Et kütt, wie et kütt.

30.07.10

The night started to fall …

Das Wissen, das es vorbei ist, brennt sich immer tiefer in mein Herz. Aber weiß ich mit 22 überhaupt, was es heißt, wenn etwas zu Ende ist? In der letzten Woche stieß ich immer öfter an meine Grenzen, auferlegt durch mein Alter. Ich bin zu jung, um gewisse Dinge zu verstehen. Ich bin zu jung, um Hintergründe zu beachten und meine Handlungen danach auszurichten. Ich bin zu jung, um zu wissen, wann man lieber seinen Mund hält und viel deutlicher wird auch stetig, dass ich nicht angepasst bin.

Es ist seltsam, aber mit 15 erlaubte ich mir all meine Ausfälle noch und rechtfertigte sie damit, dass ich halt anders und nicht angepasst sei, aber inzwischen habe ich ein Alter erreicht, in dem sich das einfach nicht mehr in Ordnung anfühlt. Ich kann nicht mehr tun und lassen, ich muss Verantwortung übernehmen. Verantwortung für mich selbst.

Bevor mein Vater starb, ruhte ich mich auf meinem kleinen, putzigen und mit Rüschen verzierten rosafarbenen Kissen aus, freute mich, wenn er stolz auf mich war und behielt im Hinterkopf, dass er auch dann noch stolz sein würde, wenn einmal etwas nicht klappen sollte. Ich hatte immer die Gewissheit, dass er schon da sein würde, wenn irgendein Problem auftauchen würde. Als ich in der 7ten Klasse war, war da dieses Mädchen, mit dem ich eigentlich befreundet war, aber wie wir ja alle wissen, ist man in dem Alter mit jedem nur „eigentlich befreundet“ und nicht wirklich befreundet. Wie so viele andere auch wurde ich zum Mobbingopfer, aber nur für zwei Tage, denn während andere glauben, sie müssten schweigen, rannte ich zu meinem Vater. Am nächsten Tag stand er auf dem Schulhof – groß, breit, bärtig – und wartete auf das Mädchen, das mich mobbte. Als sie kam, baute er sich vor ihr auf und fragte ganz höflich, was sie sich eigentlich denke. Zumindest ich erkannte, dass er höflich fragte, aber für ein etwa 1,60m kleines, zierliches Mädchen hörte er sich wohl nicht höflich an. Innerhalb von Sekunden war sie ein weinendes Häuflein Elend, entschuldigte sich millionenfach und sagte, dass sie das nie wieder tun würde (woran sie sich hielt) und ich war erleichtert.

(Datenauszug)

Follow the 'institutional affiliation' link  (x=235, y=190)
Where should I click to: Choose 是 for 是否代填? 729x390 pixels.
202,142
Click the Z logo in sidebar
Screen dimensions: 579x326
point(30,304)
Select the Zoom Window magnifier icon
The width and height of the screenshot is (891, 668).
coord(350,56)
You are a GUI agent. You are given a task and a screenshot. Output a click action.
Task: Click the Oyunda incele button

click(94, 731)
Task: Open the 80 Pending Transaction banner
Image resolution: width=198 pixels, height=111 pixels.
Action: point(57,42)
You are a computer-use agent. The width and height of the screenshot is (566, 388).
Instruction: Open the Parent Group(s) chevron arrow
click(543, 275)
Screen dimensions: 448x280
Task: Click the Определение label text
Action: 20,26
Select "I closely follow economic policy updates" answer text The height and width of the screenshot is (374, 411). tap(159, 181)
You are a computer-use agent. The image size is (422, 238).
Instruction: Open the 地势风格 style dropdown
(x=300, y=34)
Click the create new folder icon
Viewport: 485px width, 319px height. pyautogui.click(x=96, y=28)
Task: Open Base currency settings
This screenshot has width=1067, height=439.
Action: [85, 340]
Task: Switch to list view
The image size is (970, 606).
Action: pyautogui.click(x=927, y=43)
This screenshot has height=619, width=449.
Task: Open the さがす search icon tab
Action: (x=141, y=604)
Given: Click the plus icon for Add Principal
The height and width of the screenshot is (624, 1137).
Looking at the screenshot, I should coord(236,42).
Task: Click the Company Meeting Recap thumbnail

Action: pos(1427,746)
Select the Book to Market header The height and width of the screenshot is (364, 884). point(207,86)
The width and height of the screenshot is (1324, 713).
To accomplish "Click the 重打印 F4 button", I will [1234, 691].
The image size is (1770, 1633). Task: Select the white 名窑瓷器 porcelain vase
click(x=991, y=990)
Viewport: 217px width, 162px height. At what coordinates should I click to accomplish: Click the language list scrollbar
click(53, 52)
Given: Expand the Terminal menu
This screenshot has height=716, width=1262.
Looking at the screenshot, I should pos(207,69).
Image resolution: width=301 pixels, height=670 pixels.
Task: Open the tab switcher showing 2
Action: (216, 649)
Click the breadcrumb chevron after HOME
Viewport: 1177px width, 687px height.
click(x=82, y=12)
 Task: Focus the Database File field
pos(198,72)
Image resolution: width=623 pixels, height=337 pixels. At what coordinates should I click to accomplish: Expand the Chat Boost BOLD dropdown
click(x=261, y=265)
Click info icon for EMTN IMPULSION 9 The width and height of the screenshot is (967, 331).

(Aufgabenstellung) Erläutern Sie mithilfe des Quellenauszugs, weshalb das Mobbing in der 7. Klasse nach nur zwei Tagen endete.

(Lösung) Das Mobbing dauerte nur zwei Tage, weil die schreibende Person nicht schwieg, sondern zu ihrem Vater rannte. Er wartete am nächsten Tag auf dem Schulhof auf das Mädchen und fragte es, was es sich eigentlich denke. Daraufhin brach es in Tränen aus, entschuldigte sich und versprach, das nie wieder zu tun, woran es sich auch hielt.